Compressing arbitrary Vector{UInt8} in memory

I am creating a lot of FlatBuffers, which I would like to store in S3 storage. Right now I use something akin to the following code to serialize the structure and put it to S3 bucket.

fbStruct = ... 
fbBytes = FlatBuffers.bytes(FlatBuffers.build!(fbStruct))
AWSS3.put_s3(awstoken, bucket, path, fbBytes)

Is there a way to compress the fbBytes vector using CodecZlib? I have found a way to do that with some temporary file, however I don’t know how to make it all in memory.

Have you tried an IOBuffer?

I have tried the IOBuffer like this

stream = GzipCompressorStream(IOBuffer(fbBytes))
newBytes = read(stream)
close(stream)

however the results are different from what I get, when using some temporary file and then reading it back.
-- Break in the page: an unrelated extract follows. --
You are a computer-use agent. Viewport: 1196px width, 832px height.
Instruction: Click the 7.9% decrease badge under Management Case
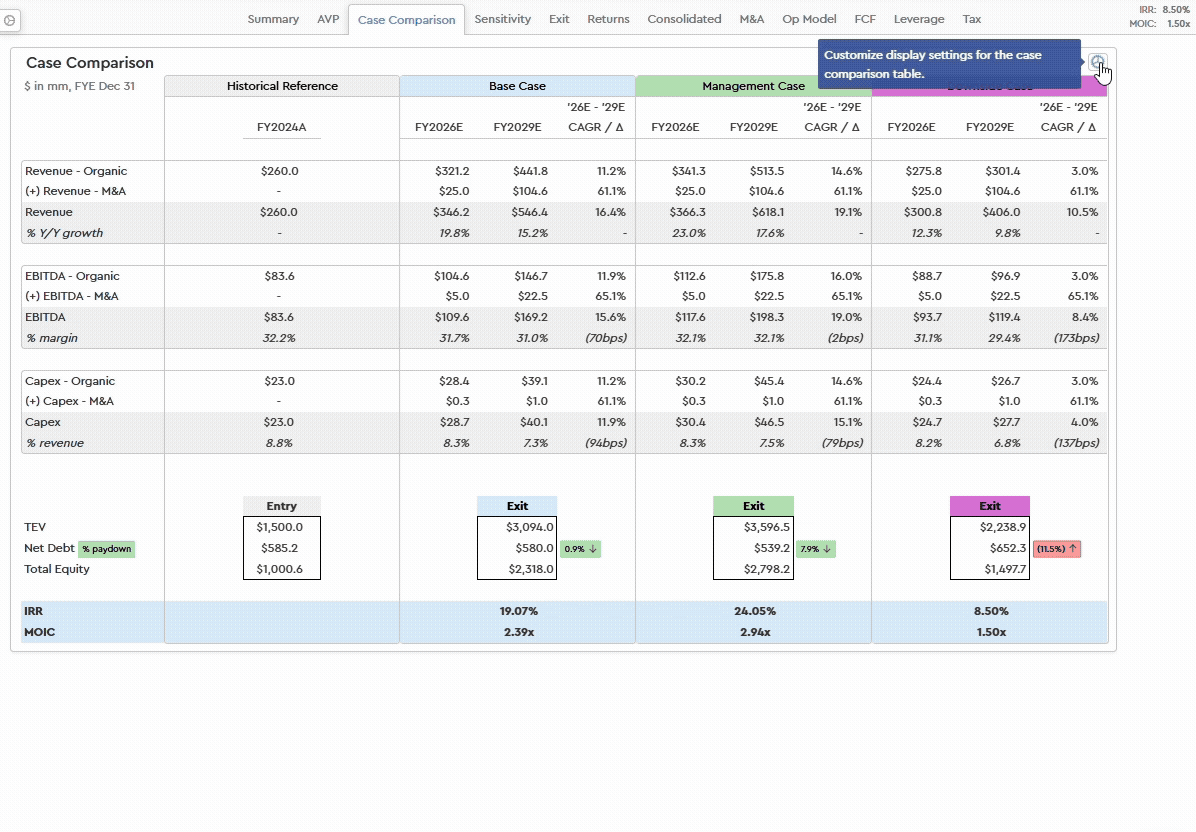[x=816, y=548]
open(GzipCompressorStream, filename, "w") do stream
    write(stream, fbBytes)
end

fileBytes = = open("a.fb.gz", "r") do f
    read(f)
end 

I am still getting my head around how the TranscodingStreams, CodecZlib and the base IO work together, so maybe I am using it all wrong. :slight_smile:

It seems there is a direct Array API:

Well that was hiding in plain sight for me. Thanks for pointing that out, I somehow thought that the GzipCompressor was deprecated, however that was the case with the old GzipCompression types. Will try that straightaway.

transcode(GzipCompressor, data) is the simplest way to compress in-memory data. However, it allocates a working space every time you try to compress a chunk of data. If you need to compress a lot of data chunks, you can avoid lots of allocations by reusing pre-allocating a compressor object as described in this example: https://bicycle1885.github.io/TranscodingStreams.jl/stable/examples.html#Transcode-lots-of-strings-1.